A goal was revoked from the “treasure”

They met again in Bochum six years later. Terodde had become a good striker at Union Berlin, but not the outstanding goalscorer he is now. Neururer relied fully on the talent that he was once unable to use. And was rewarded. Even if he didn’t survive the season as a coach himself, it was the breakthrough for Terodde. From season to season he got better, he became more dangerous. And now, ten years after he scored his first second division goal (for Union), he is the most successful man in the history of the House of Commons. A little coincidence helped him. Because in mid-September, Schatzschneider was denied a goal. A “video evidence” 42 years late, as Sport1 calls it, revealed when viewing archive images of the NDR that Schatzschneider’s 1-0 in the 4-2 win in Bremerhaven on July 28, 1979 was not achieved by him, it was an own goal. The hit was then actually canceled.

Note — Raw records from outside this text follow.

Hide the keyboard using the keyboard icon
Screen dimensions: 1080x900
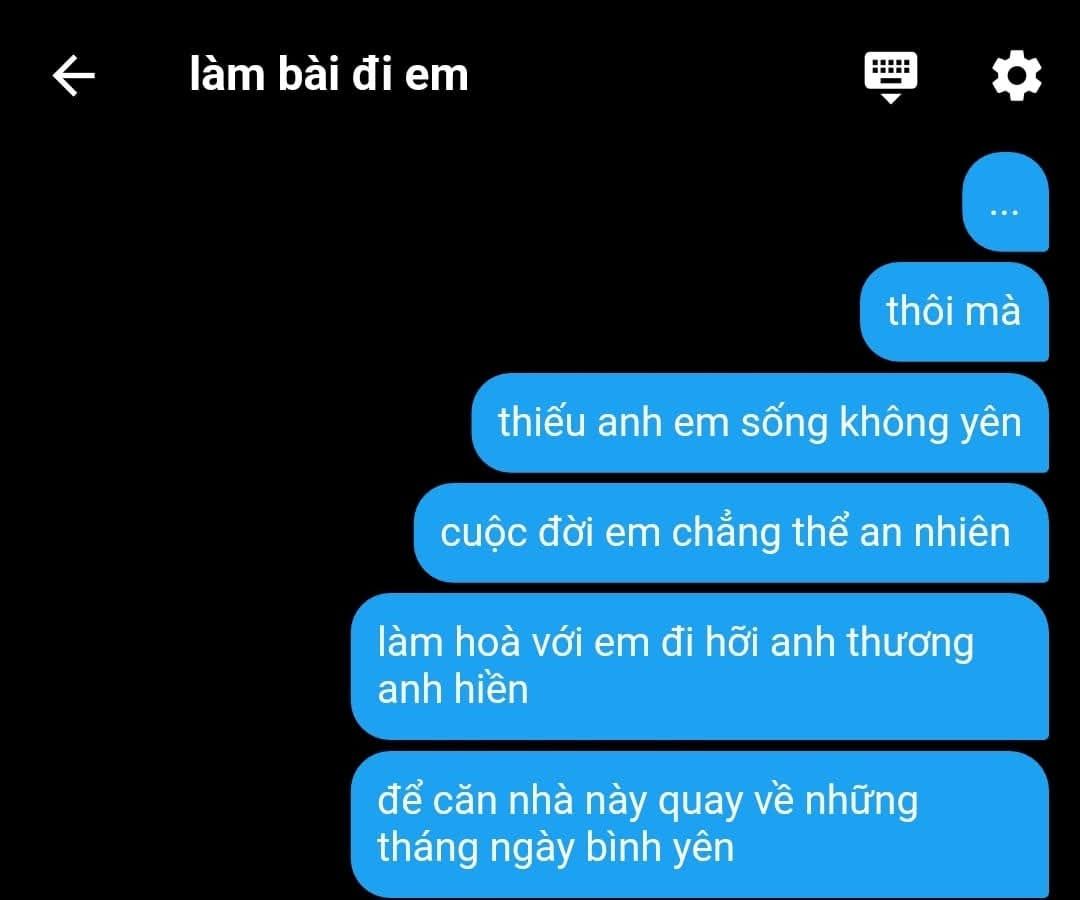(x=891, y=76)
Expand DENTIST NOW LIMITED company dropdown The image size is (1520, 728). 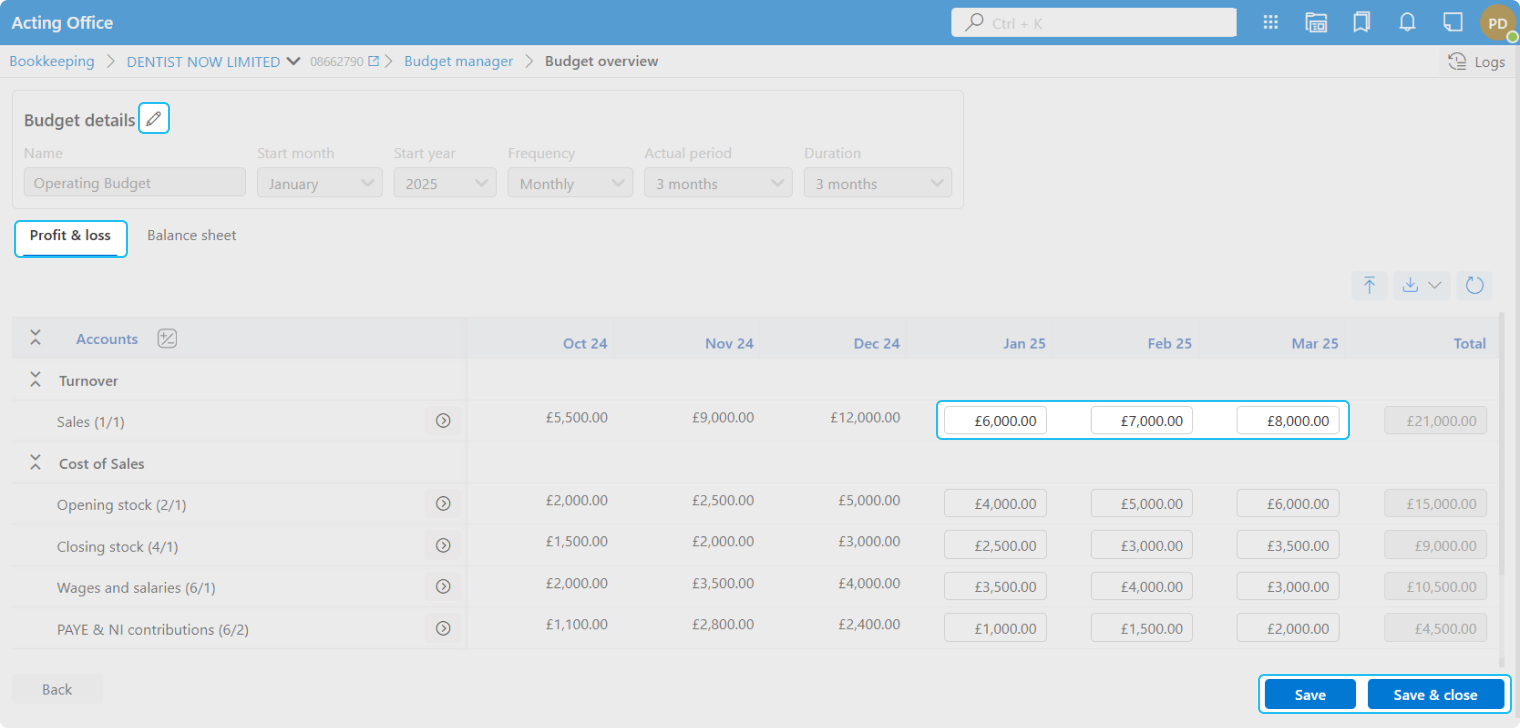pyautogui.click(x=293, y=61)
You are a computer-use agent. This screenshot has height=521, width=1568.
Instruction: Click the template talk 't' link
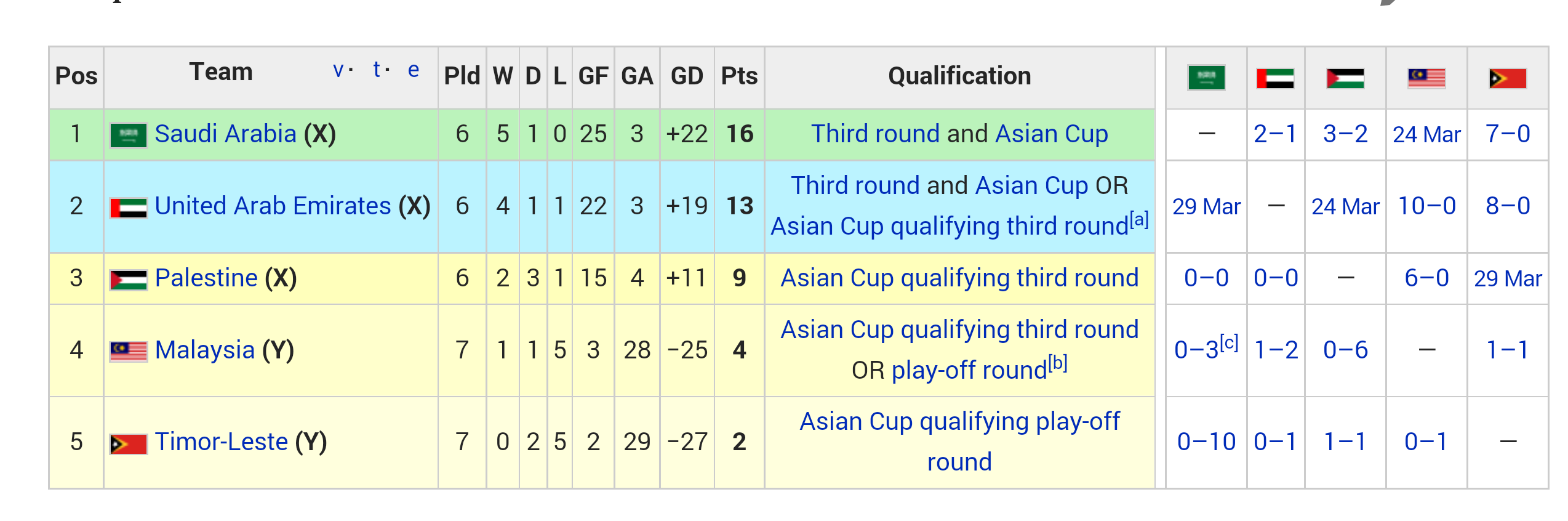[x=377, y=70]
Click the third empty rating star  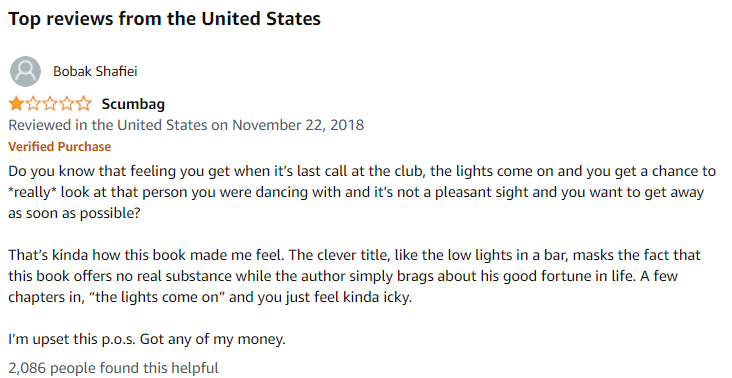click(x=50, y=103)
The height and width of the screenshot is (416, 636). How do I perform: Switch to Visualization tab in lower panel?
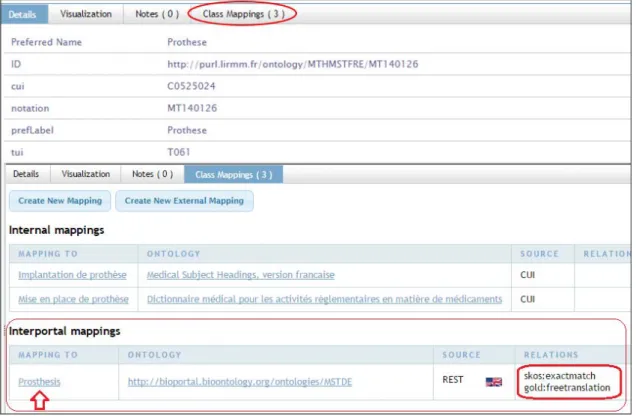pyautogui.click(x=86, y=174)
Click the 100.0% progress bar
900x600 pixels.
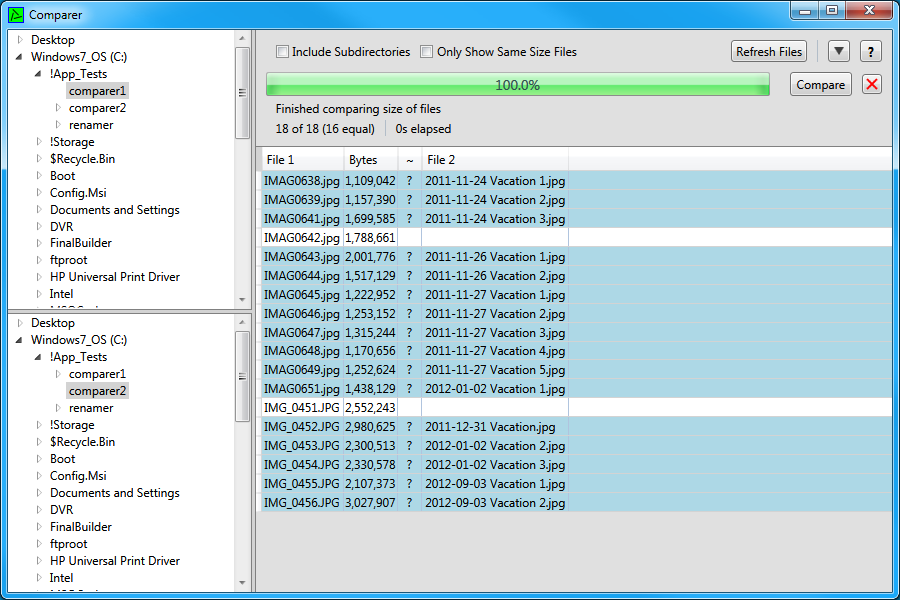516,84
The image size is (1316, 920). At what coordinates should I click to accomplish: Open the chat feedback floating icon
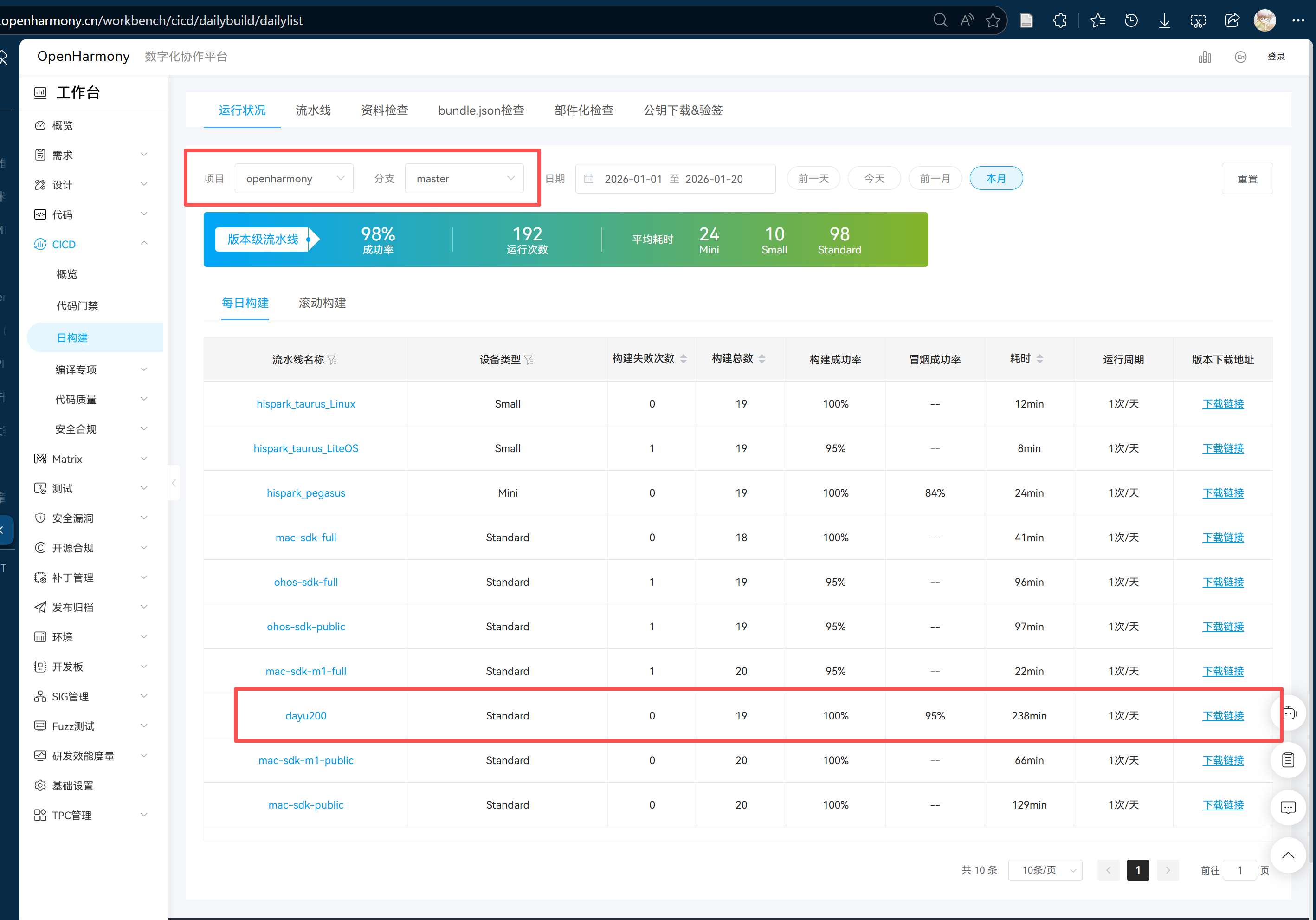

Now, of course, it’s not as if that changed anything. The record might not have fallen for two, three, four weeks. But he would have fallen. And what’s next? Sure, first become the sole man at the top. But then? Another ambitious goal at the end of your career? Maybe it’s going to Bayern? Schatzschneider would urgently advise the record champions to commit. “If I were Bayern Munich, I would get it. That doesn’t hurt. And then he only plays ten times,” he told Sport1. Neururer also sees it similarly: “I’m sure: If he were to play as a backup at Bayern, then he would score at least as many goals there as Eric Maxim Choupo-Moting.” Well, it doesn’t necessarily have to be FC Bayern, ex-club Bochum would have needed after the serious injury of Simon Zoller. And a system that Terodde accommodates: fast outside players who are urgently looking for a buyer.

But currently Terodde has found his luck and is perhaps more valuable than ever. He is currently (statistically) heading for 41.5 goals (which of course does not work). He would then set Horst Hrubesch’s all-time record. He scored a phenomenal 41 times for Rot-Weiss Essen in the 1977/78 season.